Todos nos quedamos sin aliento, en suspenso, ante este lenguaje tan claro.
—¡Cielo santo! —gritó Inglethorp, poniéndose en pie de un salto—. ¡Qué idea más espantosa! ¡Yo… envenenar a mi idolatrada Emily!
Poirot observó atentamente.
—No creo —dijo— que se dé usted perfecta cuenta de lo desgraciada que ha sido su declaración en la pesquisa. Míster Inglethorp, sabiendo lo que acabo de decirle, ¿insiste usted en callar dónde estuvo a las seis de la tarde del pasado lunes?

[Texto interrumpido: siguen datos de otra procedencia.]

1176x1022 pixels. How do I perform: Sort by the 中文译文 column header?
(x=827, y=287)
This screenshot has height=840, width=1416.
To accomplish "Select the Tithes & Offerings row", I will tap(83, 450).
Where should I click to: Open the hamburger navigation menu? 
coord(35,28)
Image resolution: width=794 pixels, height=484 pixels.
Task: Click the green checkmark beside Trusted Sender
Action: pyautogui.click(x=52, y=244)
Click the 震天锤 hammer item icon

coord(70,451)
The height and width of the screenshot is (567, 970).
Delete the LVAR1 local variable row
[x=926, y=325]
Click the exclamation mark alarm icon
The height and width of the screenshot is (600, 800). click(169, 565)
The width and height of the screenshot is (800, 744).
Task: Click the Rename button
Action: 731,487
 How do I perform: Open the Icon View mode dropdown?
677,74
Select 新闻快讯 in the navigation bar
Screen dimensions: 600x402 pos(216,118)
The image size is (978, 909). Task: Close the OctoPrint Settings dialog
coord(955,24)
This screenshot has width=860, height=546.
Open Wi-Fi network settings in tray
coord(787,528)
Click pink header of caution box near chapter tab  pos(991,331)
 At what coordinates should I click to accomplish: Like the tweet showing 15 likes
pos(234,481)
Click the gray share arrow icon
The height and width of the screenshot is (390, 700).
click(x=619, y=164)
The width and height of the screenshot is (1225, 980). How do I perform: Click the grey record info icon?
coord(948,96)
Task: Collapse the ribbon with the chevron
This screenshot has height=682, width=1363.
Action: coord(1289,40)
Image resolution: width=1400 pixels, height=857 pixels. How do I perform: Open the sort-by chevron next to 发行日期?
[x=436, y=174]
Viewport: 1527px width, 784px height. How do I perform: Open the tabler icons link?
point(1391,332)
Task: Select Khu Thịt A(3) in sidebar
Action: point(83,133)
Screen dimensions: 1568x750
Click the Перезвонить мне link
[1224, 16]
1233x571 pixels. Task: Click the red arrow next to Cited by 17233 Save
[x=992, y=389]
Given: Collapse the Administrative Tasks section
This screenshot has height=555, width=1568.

Con un quejido, Alfred Inglethorp se derrumbó en su asiento y escondió la cara entre las manos.
Poirot se acercó a él y permaneció a su lado.
—¡Hable! —grito en tono amenazador.
Haciendo un esfuerzo, Inglethorp levantó el rostro y lentamente, vacilando, negó con la cabeza.
—¿No quiere usted hablar?
—No. No creo que nadie sea tan monstruo como para acusarme de lo que usted dice.
Poirot hizo un gesto, como si hubiera decidido.
—Soit! —dijo—. Hablaré yo por usted.
Alfred Inglethorp volvió a levantarse de un salto.
—¿Usted? ¿Cómo va usted a hablar? Usted no sabe… —se interrumpió bruscamente.
Poirot se volvió hacia nosotros.
—Señoras y caballeros. ¡Voy a hablar! ¡Escuchen! Yo, Hércules Poirot, afirmo que el hombre que entró en la farmacia y compró estricnina a las seis de la tarde del lunes no era míster Inglethorp, porque a las seis de aquel día míster Inglethorp acompañaba a mistress Raikes a su casa desde una granja vecina. Puedo presentar por lo menos cinco testigos que jurarán haberlos visto juntos, a las seis o inmediatamente después, y, como ustedes saben, Abbey Farm, la casa de mistress Raikes, está por lo menos a dos millas y media del pueblo. La coartada no admite objeción.